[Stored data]
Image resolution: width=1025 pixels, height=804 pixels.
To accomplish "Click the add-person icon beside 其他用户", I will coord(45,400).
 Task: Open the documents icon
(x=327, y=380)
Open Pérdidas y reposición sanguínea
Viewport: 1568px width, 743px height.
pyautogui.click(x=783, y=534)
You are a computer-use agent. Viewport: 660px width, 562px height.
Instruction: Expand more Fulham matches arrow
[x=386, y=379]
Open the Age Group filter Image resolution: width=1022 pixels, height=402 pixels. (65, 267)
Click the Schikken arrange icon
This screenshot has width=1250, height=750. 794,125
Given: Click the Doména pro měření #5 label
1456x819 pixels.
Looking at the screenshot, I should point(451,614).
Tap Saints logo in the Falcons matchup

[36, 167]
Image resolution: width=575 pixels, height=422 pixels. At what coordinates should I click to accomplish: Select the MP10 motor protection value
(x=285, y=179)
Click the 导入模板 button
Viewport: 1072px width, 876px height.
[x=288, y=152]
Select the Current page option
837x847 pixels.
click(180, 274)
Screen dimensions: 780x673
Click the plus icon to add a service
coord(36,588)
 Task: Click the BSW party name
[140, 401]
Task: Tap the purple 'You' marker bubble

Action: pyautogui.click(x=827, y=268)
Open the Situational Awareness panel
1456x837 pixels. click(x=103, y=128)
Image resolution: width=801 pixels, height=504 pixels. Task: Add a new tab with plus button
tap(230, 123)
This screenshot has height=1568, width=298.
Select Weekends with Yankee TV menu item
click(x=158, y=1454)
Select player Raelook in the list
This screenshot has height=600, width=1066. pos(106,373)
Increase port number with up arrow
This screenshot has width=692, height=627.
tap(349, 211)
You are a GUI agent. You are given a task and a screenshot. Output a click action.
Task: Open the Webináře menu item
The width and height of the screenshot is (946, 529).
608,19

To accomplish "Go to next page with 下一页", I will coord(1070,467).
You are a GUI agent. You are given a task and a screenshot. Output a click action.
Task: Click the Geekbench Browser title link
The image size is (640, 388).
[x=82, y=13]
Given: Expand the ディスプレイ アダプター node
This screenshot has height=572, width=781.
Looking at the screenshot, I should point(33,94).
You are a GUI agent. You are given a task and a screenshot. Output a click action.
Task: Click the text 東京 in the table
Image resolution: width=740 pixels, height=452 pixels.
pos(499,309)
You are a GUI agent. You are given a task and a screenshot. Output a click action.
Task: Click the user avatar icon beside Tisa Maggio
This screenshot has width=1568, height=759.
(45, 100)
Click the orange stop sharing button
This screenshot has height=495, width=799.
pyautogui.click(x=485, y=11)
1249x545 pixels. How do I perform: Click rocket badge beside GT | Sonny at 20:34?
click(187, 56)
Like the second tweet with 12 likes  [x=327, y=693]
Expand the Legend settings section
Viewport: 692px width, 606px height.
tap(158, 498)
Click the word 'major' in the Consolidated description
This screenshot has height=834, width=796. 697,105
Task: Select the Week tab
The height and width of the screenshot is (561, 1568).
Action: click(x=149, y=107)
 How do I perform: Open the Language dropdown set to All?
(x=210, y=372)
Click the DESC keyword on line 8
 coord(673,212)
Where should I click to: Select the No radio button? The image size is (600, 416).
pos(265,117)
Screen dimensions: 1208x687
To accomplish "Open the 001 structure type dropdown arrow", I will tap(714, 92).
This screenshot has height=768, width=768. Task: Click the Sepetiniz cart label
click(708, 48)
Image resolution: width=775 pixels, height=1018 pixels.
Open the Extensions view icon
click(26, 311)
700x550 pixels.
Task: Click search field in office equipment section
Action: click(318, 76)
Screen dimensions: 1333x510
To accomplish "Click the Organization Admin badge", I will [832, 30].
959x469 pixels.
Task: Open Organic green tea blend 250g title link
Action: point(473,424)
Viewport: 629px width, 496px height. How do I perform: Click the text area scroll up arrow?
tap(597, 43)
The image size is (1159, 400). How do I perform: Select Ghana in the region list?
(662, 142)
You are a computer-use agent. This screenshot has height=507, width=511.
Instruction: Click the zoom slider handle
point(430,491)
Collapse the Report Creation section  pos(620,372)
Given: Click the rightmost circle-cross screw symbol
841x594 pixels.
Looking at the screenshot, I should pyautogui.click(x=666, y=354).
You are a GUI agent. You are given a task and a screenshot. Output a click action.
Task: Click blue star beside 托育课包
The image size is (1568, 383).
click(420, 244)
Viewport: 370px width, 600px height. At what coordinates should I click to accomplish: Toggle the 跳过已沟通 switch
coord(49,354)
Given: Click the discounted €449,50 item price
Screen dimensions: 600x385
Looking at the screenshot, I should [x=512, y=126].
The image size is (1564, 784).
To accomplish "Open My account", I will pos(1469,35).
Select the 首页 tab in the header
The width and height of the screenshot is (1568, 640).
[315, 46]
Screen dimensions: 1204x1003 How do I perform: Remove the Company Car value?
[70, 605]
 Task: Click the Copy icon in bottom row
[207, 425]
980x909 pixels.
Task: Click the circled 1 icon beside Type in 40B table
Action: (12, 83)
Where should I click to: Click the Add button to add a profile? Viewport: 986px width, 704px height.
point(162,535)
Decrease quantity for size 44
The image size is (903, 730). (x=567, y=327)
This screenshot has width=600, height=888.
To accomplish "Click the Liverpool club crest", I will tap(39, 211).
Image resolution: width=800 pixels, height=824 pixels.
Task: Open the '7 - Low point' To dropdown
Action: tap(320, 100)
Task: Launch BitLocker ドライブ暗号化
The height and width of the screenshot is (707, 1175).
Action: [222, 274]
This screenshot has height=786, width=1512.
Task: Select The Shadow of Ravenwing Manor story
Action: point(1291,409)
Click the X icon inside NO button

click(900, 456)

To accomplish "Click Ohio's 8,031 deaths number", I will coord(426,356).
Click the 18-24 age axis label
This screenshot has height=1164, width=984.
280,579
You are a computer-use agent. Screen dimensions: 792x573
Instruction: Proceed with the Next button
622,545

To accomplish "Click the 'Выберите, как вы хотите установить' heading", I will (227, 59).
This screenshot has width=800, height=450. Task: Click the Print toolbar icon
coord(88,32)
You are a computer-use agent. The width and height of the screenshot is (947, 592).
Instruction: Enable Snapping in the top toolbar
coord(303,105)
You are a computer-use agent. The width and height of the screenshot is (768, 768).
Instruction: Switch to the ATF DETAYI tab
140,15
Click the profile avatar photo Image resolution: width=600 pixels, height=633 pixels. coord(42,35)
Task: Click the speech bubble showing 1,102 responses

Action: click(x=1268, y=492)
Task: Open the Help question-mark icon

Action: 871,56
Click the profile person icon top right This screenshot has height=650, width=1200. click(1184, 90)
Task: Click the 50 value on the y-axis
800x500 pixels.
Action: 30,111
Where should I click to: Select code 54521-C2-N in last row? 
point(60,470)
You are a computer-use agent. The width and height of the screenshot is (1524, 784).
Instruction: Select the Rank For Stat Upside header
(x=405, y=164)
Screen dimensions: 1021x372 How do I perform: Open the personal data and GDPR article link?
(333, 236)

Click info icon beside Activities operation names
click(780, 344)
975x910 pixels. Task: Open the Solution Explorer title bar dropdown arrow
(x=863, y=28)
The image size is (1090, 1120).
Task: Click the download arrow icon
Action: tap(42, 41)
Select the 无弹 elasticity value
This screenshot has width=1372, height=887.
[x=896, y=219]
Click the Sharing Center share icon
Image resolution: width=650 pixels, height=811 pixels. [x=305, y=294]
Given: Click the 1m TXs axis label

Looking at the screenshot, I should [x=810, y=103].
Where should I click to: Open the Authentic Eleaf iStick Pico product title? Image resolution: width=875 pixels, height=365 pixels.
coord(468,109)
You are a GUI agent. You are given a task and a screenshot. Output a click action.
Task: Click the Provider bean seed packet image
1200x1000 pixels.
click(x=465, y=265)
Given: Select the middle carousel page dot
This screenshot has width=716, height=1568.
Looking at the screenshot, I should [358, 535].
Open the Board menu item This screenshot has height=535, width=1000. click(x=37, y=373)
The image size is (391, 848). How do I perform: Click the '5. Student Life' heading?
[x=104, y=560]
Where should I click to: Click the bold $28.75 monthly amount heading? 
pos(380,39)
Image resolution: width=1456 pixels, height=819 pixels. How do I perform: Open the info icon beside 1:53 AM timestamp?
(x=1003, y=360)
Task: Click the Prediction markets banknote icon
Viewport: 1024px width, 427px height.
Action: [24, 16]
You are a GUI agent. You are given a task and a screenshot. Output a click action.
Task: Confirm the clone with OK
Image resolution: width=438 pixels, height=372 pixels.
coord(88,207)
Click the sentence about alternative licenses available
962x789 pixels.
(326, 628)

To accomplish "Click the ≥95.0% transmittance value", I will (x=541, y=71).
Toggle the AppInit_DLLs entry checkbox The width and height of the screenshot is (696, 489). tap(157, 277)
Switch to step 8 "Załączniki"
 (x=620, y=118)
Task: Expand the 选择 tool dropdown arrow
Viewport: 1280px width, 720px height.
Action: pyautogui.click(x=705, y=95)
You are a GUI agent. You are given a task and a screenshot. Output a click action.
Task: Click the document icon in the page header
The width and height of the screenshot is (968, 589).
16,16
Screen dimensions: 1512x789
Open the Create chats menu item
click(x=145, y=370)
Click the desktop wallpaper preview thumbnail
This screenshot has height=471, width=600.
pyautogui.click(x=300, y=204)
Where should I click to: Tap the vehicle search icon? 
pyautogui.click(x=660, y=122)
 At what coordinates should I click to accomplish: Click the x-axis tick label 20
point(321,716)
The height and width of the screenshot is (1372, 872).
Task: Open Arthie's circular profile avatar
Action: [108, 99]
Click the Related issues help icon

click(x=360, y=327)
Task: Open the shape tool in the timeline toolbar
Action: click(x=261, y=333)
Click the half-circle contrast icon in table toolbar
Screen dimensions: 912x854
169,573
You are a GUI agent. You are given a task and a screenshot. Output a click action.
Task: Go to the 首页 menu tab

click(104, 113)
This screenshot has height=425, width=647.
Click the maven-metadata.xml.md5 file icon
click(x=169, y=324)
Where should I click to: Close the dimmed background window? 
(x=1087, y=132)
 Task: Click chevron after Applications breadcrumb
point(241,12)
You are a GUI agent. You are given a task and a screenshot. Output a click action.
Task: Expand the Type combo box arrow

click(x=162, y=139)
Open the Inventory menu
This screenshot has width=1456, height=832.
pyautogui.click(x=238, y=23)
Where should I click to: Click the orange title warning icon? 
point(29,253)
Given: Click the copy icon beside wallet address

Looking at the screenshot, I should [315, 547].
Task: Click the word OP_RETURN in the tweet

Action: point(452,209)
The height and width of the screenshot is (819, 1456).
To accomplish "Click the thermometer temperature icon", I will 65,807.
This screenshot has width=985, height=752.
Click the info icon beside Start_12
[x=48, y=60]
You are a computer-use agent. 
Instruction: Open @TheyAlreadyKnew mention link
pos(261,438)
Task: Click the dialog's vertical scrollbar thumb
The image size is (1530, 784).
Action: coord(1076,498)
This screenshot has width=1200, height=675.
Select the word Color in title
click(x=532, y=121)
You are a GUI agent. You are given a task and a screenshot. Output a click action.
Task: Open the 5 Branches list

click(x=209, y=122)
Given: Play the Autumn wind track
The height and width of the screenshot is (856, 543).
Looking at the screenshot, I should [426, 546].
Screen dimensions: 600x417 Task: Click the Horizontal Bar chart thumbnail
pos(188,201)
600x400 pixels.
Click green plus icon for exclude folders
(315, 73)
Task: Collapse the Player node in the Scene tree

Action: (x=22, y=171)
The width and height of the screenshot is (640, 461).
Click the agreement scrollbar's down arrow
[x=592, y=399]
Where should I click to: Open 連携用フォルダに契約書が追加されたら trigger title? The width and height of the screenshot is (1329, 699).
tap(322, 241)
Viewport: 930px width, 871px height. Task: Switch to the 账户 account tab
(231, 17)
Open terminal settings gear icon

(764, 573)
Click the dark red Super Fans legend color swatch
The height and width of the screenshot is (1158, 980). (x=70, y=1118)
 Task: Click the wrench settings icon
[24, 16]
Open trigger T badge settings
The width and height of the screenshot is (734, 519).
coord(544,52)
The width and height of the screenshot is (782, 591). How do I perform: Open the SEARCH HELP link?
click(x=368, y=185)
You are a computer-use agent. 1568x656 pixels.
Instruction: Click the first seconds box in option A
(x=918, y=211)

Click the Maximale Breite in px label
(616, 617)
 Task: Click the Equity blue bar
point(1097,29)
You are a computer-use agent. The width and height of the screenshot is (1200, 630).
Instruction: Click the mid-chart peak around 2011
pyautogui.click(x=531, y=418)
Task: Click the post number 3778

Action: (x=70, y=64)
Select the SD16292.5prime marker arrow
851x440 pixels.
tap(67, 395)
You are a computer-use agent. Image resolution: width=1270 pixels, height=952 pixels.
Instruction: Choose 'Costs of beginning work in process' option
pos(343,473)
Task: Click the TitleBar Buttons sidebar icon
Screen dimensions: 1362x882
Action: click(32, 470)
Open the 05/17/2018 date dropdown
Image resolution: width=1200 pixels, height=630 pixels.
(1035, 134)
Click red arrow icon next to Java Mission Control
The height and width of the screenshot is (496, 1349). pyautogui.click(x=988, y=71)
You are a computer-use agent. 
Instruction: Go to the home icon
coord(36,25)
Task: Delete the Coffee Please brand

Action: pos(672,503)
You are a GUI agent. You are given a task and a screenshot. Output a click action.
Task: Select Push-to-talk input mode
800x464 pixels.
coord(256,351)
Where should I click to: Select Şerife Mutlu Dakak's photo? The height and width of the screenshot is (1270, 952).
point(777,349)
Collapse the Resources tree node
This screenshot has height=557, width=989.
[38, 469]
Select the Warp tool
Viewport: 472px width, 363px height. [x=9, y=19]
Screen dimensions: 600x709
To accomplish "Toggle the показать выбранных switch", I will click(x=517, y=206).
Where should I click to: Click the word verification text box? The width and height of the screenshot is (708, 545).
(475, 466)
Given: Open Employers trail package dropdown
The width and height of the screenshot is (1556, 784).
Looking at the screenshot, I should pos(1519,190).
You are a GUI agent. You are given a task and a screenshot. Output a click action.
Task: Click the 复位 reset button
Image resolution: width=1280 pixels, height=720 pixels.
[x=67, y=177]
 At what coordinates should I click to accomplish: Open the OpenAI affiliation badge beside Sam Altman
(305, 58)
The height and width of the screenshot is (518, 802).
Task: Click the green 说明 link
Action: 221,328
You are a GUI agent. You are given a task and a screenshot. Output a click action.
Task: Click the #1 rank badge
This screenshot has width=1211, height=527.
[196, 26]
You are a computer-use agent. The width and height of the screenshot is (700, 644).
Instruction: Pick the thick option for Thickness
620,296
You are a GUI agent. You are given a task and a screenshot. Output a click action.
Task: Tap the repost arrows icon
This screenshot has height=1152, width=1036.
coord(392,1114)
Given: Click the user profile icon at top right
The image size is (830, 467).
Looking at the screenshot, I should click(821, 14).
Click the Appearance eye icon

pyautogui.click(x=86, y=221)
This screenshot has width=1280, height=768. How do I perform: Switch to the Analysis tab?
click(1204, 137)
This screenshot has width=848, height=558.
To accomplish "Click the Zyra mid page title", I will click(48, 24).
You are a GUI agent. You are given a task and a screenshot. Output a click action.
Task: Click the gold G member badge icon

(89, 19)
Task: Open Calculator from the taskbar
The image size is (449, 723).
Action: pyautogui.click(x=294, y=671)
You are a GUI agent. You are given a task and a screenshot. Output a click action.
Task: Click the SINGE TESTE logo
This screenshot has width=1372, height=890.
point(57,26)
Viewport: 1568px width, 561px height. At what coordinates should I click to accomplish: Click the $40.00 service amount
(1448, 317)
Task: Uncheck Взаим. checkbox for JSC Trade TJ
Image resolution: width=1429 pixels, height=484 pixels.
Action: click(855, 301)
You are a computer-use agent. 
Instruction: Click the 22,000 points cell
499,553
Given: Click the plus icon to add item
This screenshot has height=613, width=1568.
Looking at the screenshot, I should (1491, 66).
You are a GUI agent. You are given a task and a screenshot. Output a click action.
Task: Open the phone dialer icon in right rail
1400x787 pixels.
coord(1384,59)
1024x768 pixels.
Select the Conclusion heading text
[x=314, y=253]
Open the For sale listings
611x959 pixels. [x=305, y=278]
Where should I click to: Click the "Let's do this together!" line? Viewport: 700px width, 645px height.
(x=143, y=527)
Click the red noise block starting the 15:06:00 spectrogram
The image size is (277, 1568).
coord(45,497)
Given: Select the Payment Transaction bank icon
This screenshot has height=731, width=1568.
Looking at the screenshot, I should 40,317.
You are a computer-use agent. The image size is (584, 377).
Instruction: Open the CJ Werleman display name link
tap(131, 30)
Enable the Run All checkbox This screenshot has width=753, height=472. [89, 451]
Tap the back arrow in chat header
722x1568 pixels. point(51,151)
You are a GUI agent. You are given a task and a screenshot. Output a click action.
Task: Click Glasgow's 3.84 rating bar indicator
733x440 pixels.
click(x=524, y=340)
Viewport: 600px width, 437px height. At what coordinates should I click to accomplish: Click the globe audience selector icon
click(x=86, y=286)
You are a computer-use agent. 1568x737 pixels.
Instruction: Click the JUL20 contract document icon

WHAT YOU HAVE TO DO — Say how many lines in the entries contain the string "user", and say nothing else.

YOUR RESPONSE — 2